**Required action**
Repeat only part of the entries. Start at the line that has "Image resolution: width=1456" and keep going through the last line, exactly as given.

**Stored dataset items**
[Start of section]

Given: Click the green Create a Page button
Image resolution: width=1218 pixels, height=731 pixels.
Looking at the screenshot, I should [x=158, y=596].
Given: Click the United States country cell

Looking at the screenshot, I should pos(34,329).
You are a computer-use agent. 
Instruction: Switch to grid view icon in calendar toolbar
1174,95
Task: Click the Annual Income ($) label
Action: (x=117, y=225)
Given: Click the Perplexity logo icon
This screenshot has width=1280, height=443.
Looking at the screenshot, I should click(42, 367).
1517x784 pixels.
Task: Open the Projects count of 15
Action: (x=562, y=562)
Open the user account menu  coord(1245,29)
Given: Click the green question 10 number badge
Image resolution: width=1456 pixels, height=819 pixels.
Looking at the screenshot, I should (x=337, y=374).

[End of section]

**Solution to this task**
Image resolution: width=1456 pixels, height=819 pixels.
Looking at the screenshot, I should (x=337, y=374).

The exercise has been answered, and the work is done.